■ **Aim**: Add 135 to every coordinate in the answers and write out the entries again, requests included, from the line with "The image size" through the end of the entries. Leave the pictures out.

─── Provided data

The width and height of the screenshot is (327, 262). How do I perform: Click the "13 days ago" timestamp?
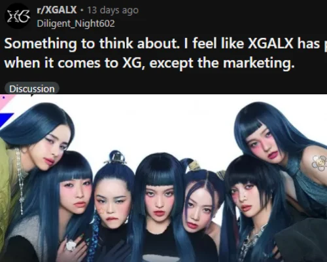113,10
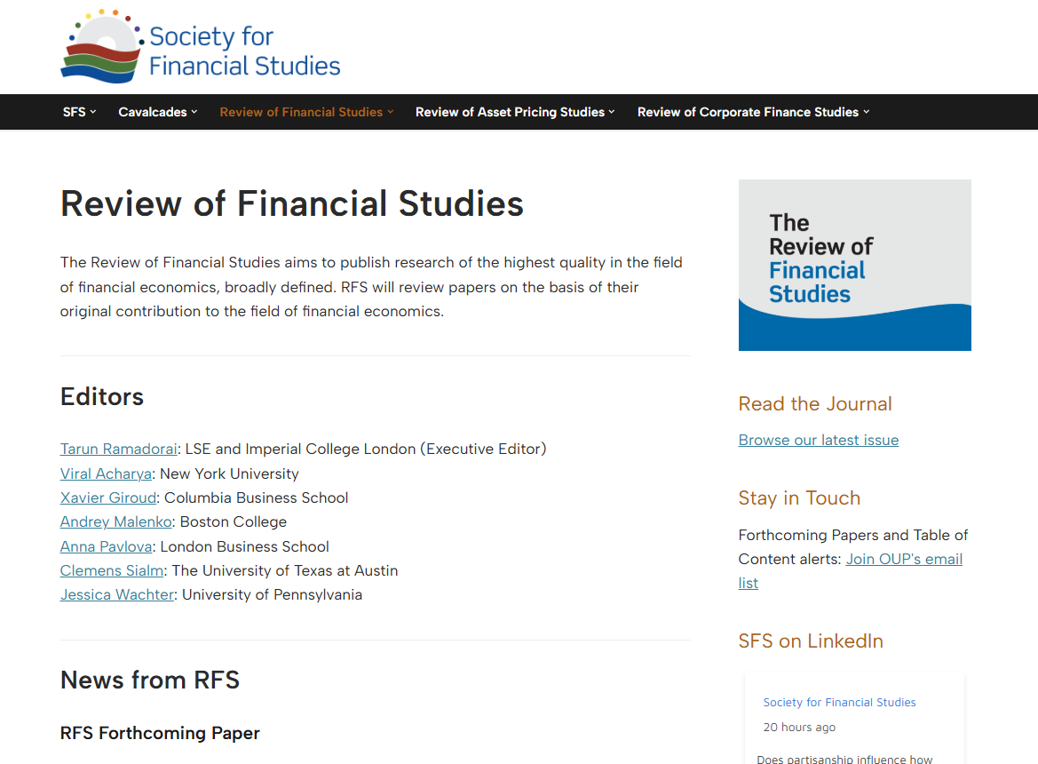Image resolution: width=1038 pixels, height=764 pixels.
Task: Open Tarun Ramadorai's profile link
Action: pos(118,450)
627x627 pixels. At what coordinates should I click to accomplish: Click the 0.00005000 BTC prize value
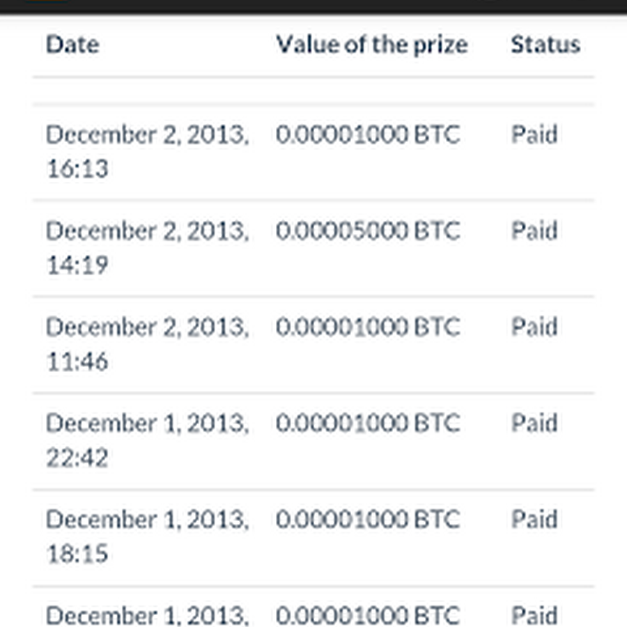[x=368, y=231]
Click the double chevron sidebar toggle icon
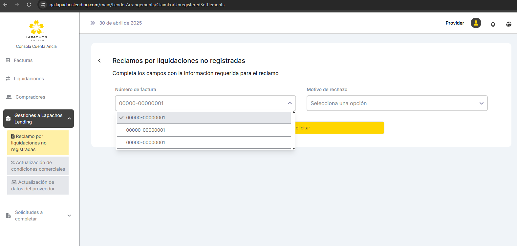Viewport: 517px width, 246px height. pyautogui.click(x=93, y=23)
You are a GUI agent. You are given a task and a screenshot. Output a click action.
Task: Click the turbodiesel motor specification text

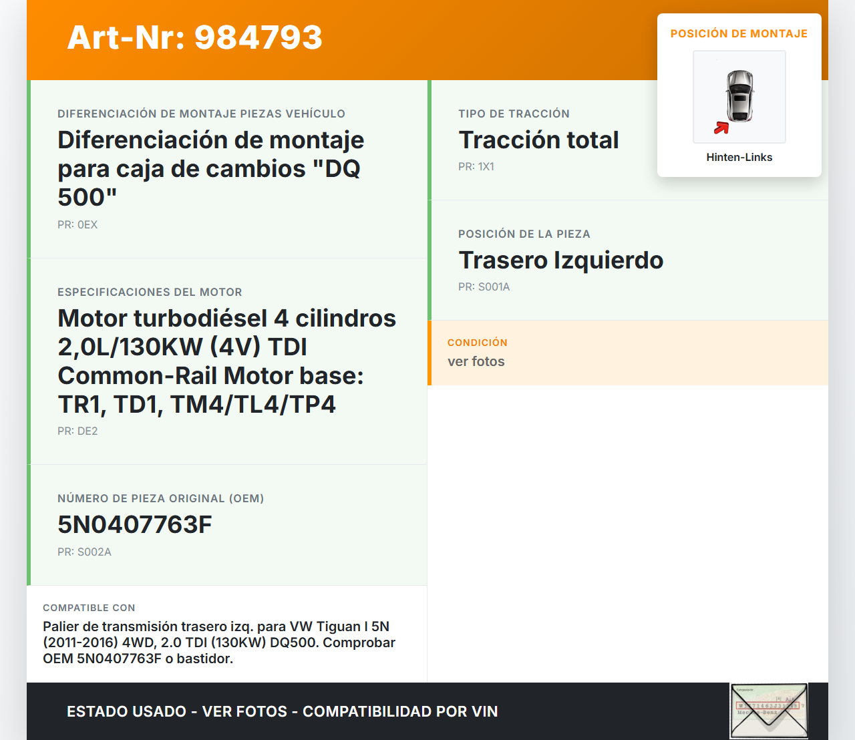pos(226,361)
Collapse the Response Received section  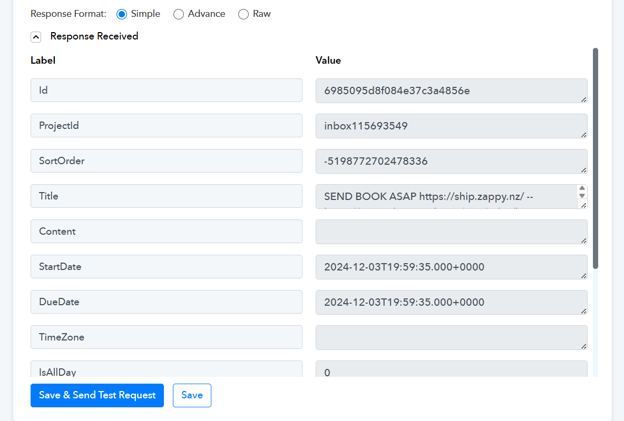tap(36, 37)
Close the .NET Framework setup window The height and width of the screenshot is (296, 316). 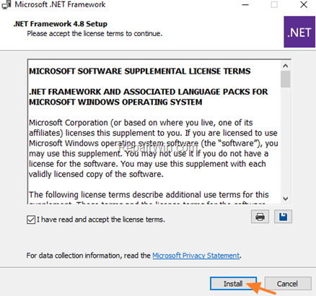click(304, 4)
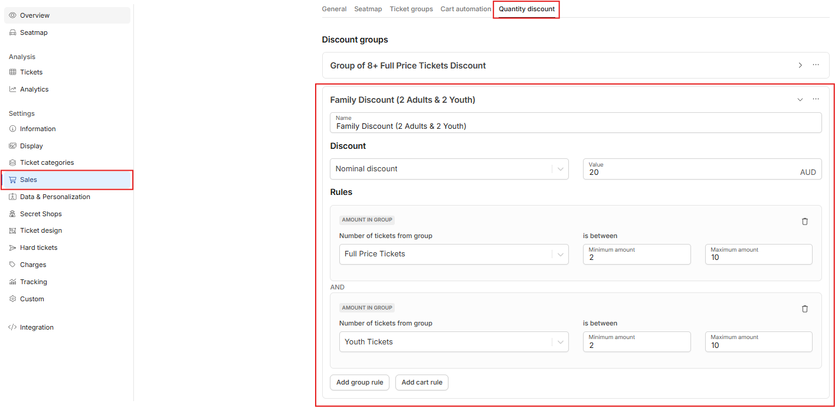Image resolution: width=835 pixels, height=407 pixels.
Task: Open the Nominal discount type dropdown
Action: coord(449,169)
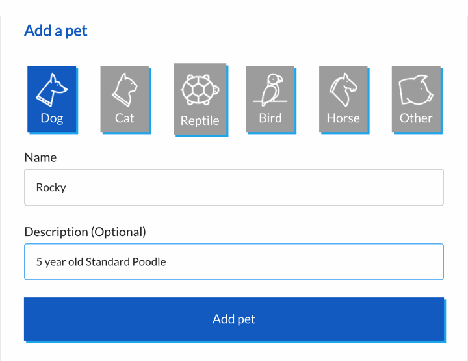Pick the Reptile turtle icon
Viewport: 468px width, 361px height.
pyautogui.click(x=200, y=90)
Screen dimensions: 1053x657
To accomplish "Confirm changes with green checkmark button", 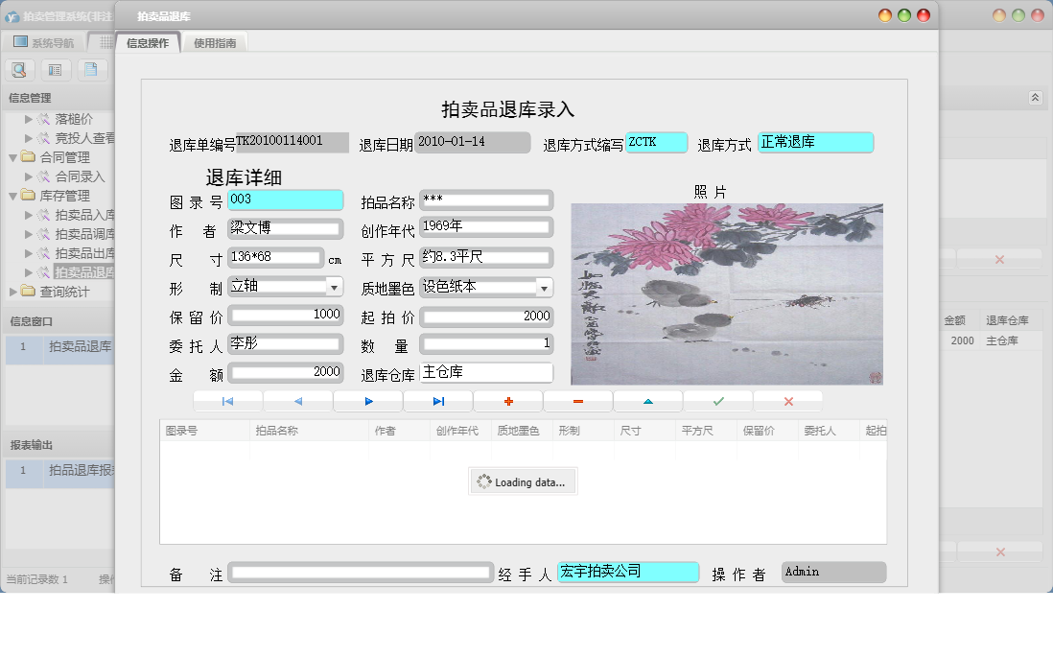I will 718,401.
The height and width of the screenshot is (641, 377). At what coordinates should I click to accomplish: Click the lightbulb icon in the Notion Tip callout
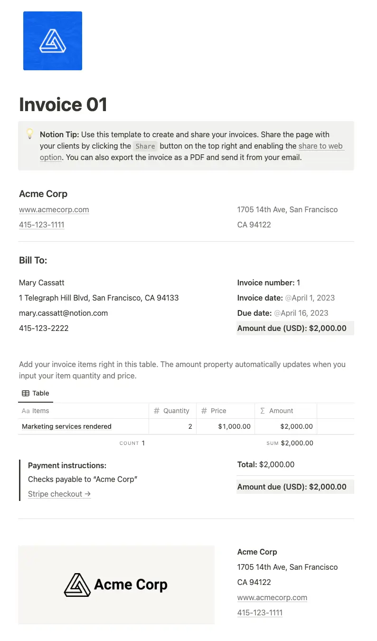tap(30, 134)
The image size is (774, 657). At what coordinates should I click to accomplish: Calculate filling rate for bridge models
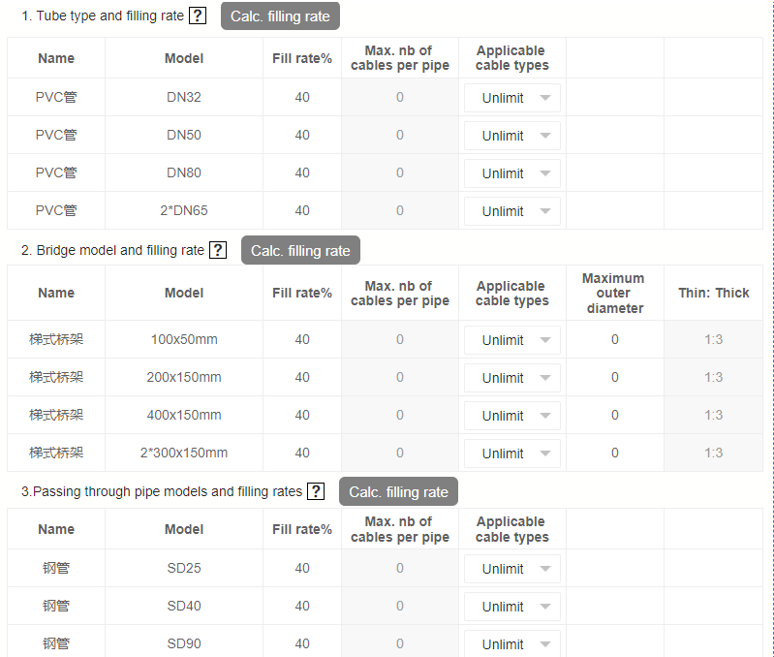click(x=300, y=250)
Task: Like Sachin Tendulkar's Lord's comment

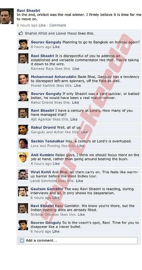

──────

■ **Task result**:
The image size is (774, 657). At what coordinates should I click to accomplish: Calculate filling rate for bridge models
click(x=435, y=385)
Task: Like Sachin Tendulkar's Lord's comment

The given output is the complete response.